Source passage:
[start]

In this article, we'll look at how to write value objects in Objective-C. In doing that, we'll touch upon important protocols and methods in Objective-C. A value object is an object that holds some values, and can be compared for equality. Often, value objects can be used as model objects. For example, consider a simple Person
object:
@interface Person : NSObject
@property (nonatomic,copy) NSString* name;
@property (nonatomic) NSDate* birthDate;
@property (nonatomic) NSUInteger numberOfKids;
@end
Creating these kinds of objects is the bread and butter of our work, and while these objects look deceivingly simple, there are a lot of subtleties involved.
One thing that a lot of us learned the hard way is that these objects should be immutable. Once you create a Person
object, it's impossible to change it anymore. We'll touch upon mutability later in this issue.
Properties
The first thing to notice is that we use properties to define the attributes that a Person
has.
Creating the properties is quite mechanical: for normal properties, you make them nonatomic
. By default, object properties are strong
, and scalar properties are assign
. There's one exception: for properties that have a mutable counterpart, you want to define them as copy
. For example, the name
property is of type NSString
. What could happen is that somebody creates a Person
object and assigns a value of type NSMutableString
. Then, sometime later, he or she might change the mutable string. If our property would have been strong
instead of copy
, our Person
object would have changed too, which is not what we want. It's the same for containers, such as arrays or dictionaries.
Be aware that the copy is shallow; the containers might still contain mutable objects. For example, if you have an NSMutableArray* a
containing NSMutableDictionary
elements, then [a copy]
will give you an immutable array, but the elements will be the same NSMutableDictionary
objects.
As we'll see later, copy for immutable objects is free, but it increases the retain count.
In older code, you might not see properties, as they are a relatively recent addition to Objective-C. Instead of properties, you might see custom getters and setters, or plain instance variables. For modern code, it seems most people agree on using properties, which is also what we recommend.
More Reading: NSString
: copy
or retain
Initializers
If we want immutable objects, we should make sure that they can't be modified after being created. We can do this by adding an initializer and making our properties readonly in the interface. Our interface then looks like this:
@interface Person : NSObject
@property (nonatomic,readonly) NSString* name;
@property (nonatomic,readonly) NSDate* birthDate;
@property (nonatomic,readonly) NSUInteger numberOfKids;
- (instancetype)initWithName:(NSString*)name
birthDate:(NSDate*)birthDate
numberOfKids:(NSUInteger)numberOfKids;
@end
Then, in our implementation, we have to use instance variables instead of properties:
@implementation Person
- (instancetype)initWithName:(NSString*)name
birthDate:(NSDate*)birthDate
numberOfKids:(NSUInteger)numberOfKids
{
self = [super init];
if (self) {
_name = [name copy];
_birthDate = birthDate;
_numberOfKids = numberOfKids;
}
return self;
}
@end
Now, we can construct new Person
objects, but not modify them anymore. This is very helpful; when writing other classes that work with Person
objects, we know that these values won't change as we are working with them. Also note that copy
is not part of the interface anymore: it is now an implementation detail.

[end]

Write the next part of the Objective-C value objects article, beginning immediately after its final sentence. The listing that follows is drawn from a different source and is unrelated to the passage on Objective-C value objects.

Data block:
[start]

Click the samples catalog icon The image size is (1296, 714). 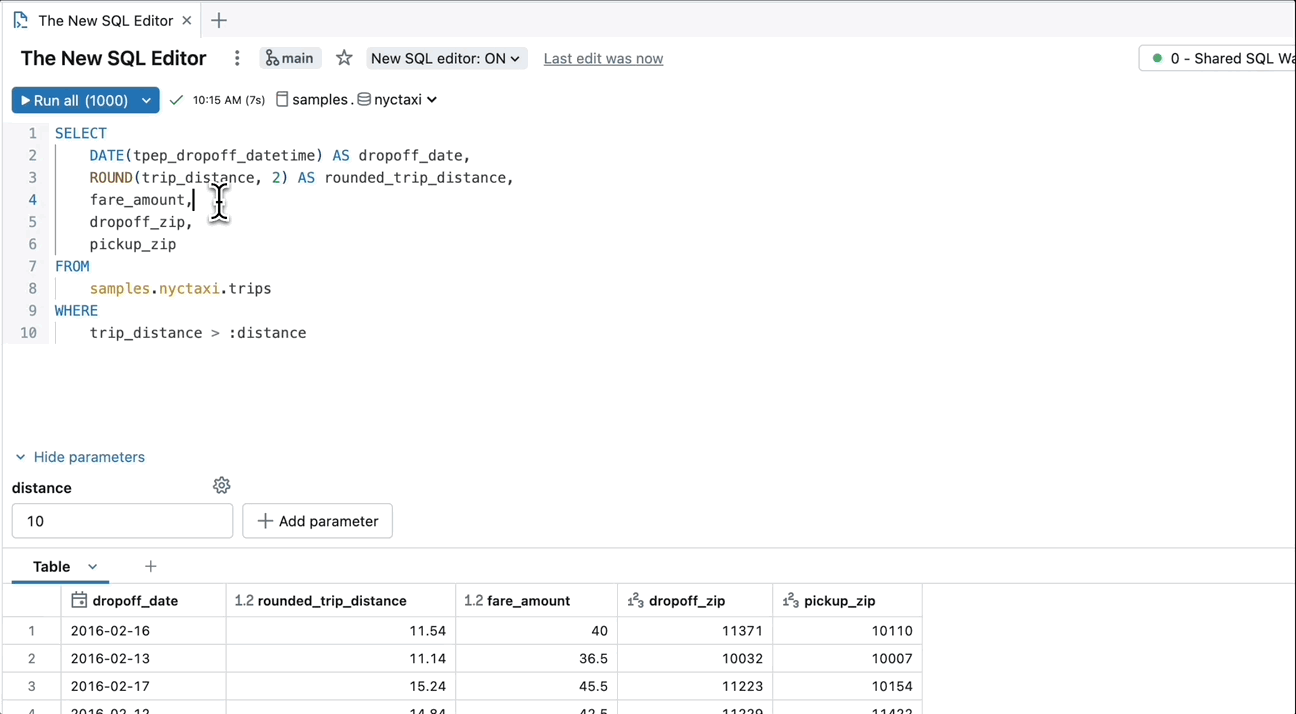[x=283, y=99]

[end]

Reply:
Comparing for Equality
To compare for equality, we have to implement the isEqual:
method. We want the isEqual:
method to be true if and only if all properties are equal. There are two good articles by Mike Ash (Implement Equality and Hashing) and NSHipster (Equality) that explain how to do this. First, let's write isEqual:
:
- (BOOL)isEqual:(id)obj
{
if(![obj isKindOfClass:[Person class]]) return NO;
Person* other = (Person*)obj;
BOOL nameIsEqual = self.name == other.name || [self.name isEqual:other.name];
BOOL birthDateIsEqual = self.birthDate == other.birthDate || [self.birthDate isEqual:other.birthDate];
BOOL numberOfKidsIsEqual = self.numberOfKids == other.numberOfKids;
return nameIsEqual && birthDateIsEqual && numberOfKidsIsEqual;
}
Now, we check if we're the same kind of class. If not, we're definitely not equal. Then, for each object property, we check if the pointer is equal. The left operand of the ||
might seem superfluous, but it's there to return YES
if both properties are nil
. To compare scalar values like NSUInteger
for equality, we can just use ==
.
One thing that's good to note: here, we split up the different properties into their own BOOL
s. In practice, it might make more sense to combine them into one big clause, because then you get the lazy evaluation for free. In the example above, if the name
is not equal, we don't need to check any of the other properties. By combining everything into one if statement we get that optimization for free.
Next, as per the documentation, we need to implement a hash function as well. Apple says:
If two objects are equal, they must have the same hash value. This last point is particularly important if you define isEqual: in a subclass and intend to put instances of that subclass into a collection. Make sure you also define hash in your subclass.
First, we can try to run the following code, without having a hash
function implemented:
Person* p1 = [[Person alloc] initWithName:name birthDate:start numberOfKids:0];
Person* p2 = [[Person alloc] initWithName:name birthDate:start numberOfKids:0];
NSDictionary* dict = @{p1: @"one", p2: @"two"};
NSLog(@"%@", dict);
The first time I ran the above code, everything was sort of okay, and there were two items in the dictionary. The second time, there was only one. Things just get very unpredictable, so let's just do as the documentation says.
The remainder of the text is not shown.